TASK:
In full and word for word, copy the listing; no pictures belong in the copy.

DATA SUPPLIED:
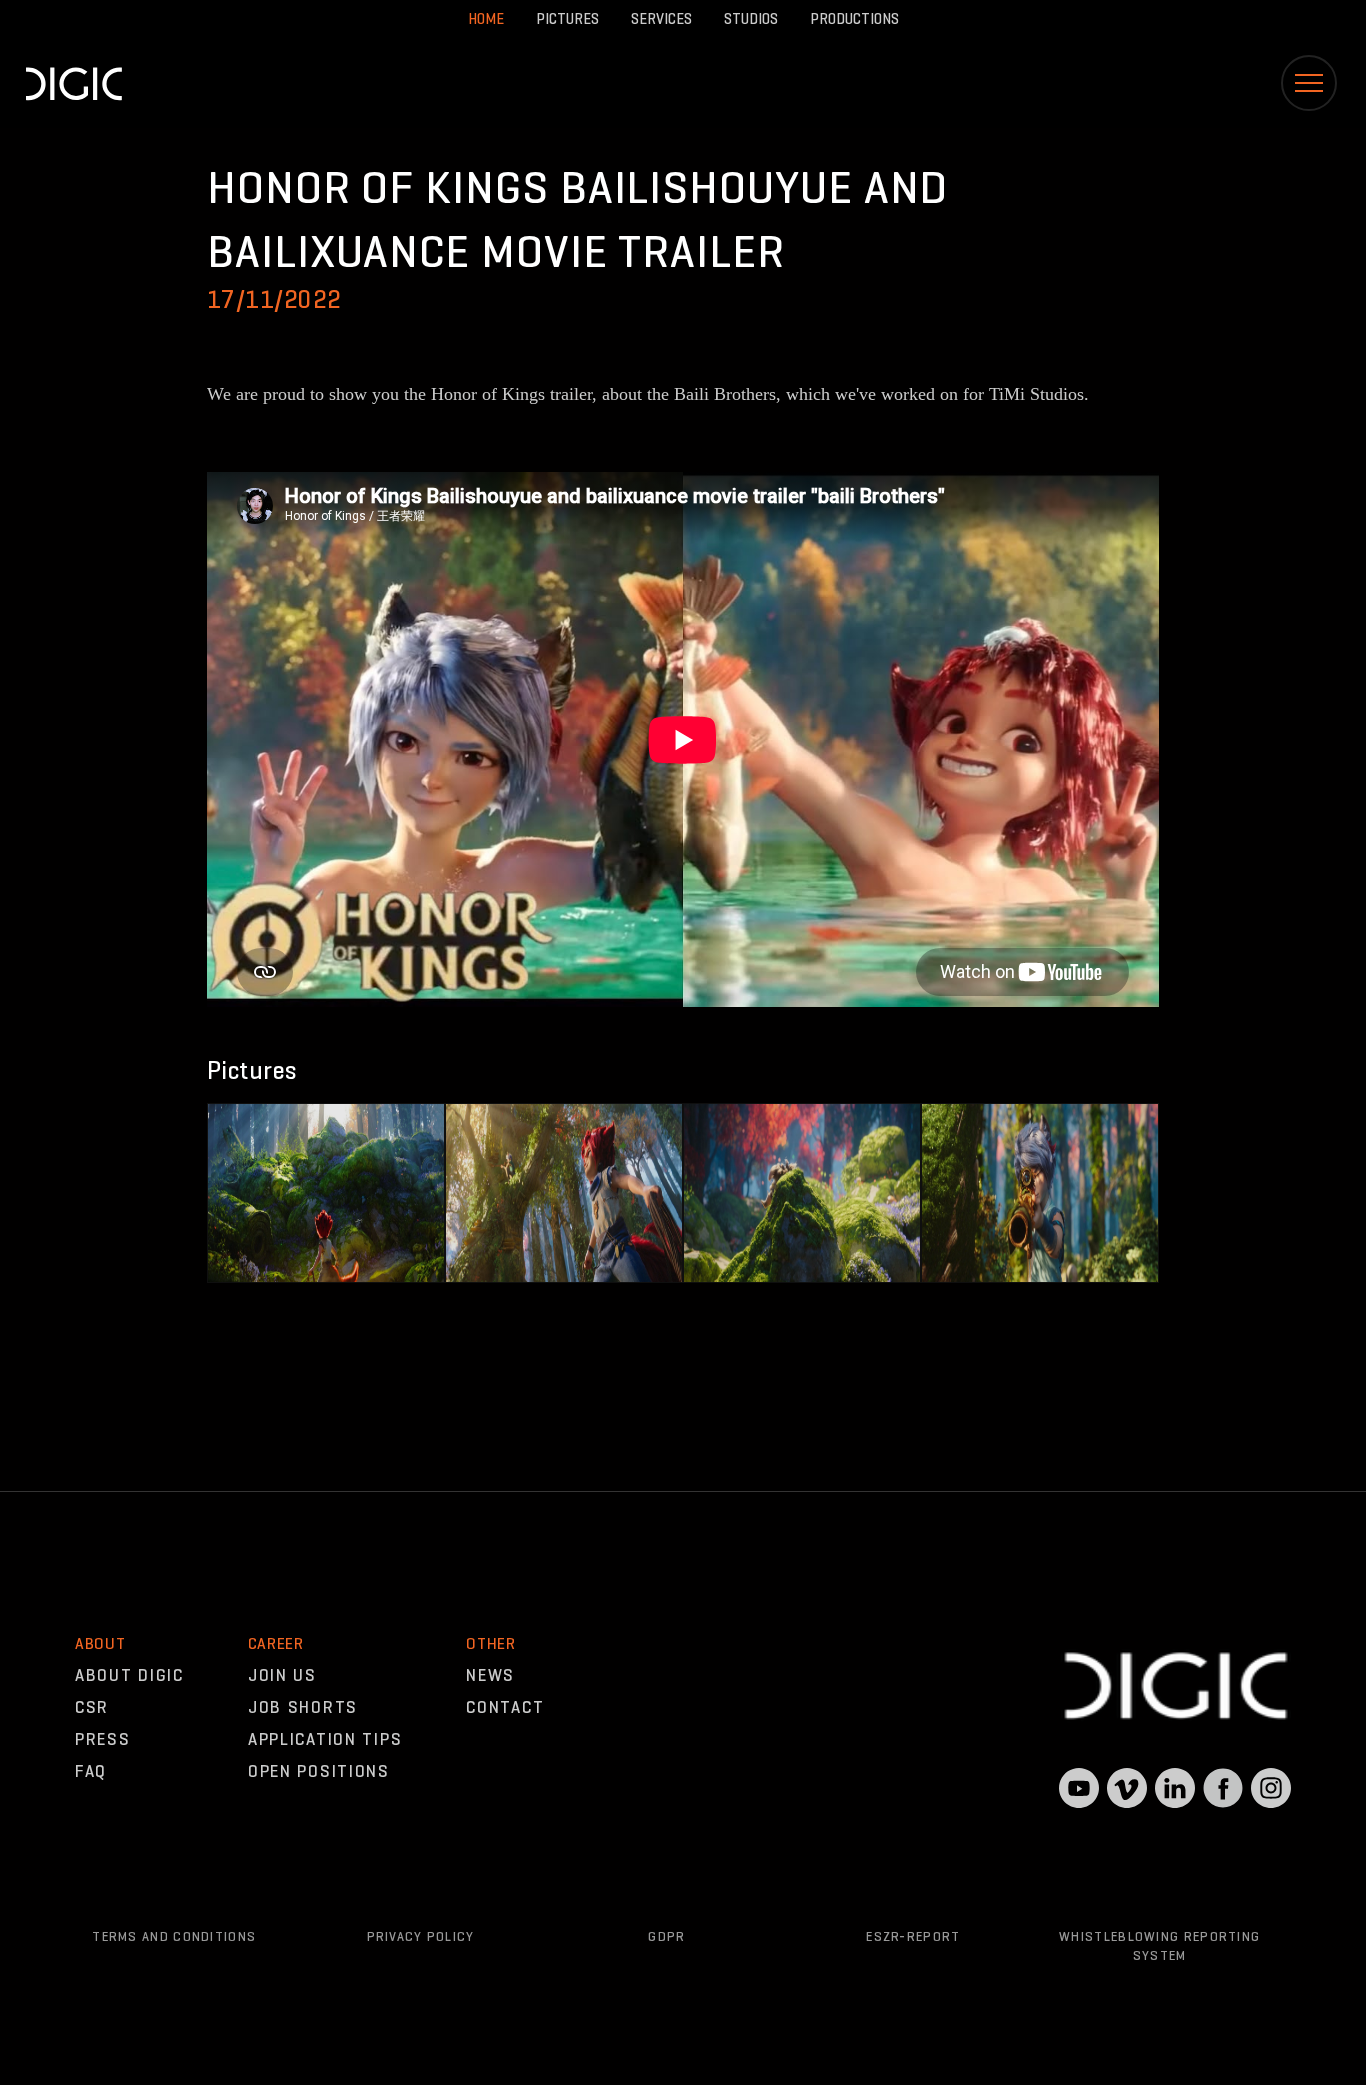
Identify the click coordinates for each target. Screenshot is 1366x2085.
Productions (854, 19)
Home (486, 19)
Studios (751, 19)
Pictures (567, 19)
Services (661, 19)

TASK OUTPUT:
Identify the click coordinates for each target. Screenshot is 1366x2085.
Productions (854, 19)
Home (486, 19)
Studios (751, 19)
Pictures (567, 19)
Services (661, 19)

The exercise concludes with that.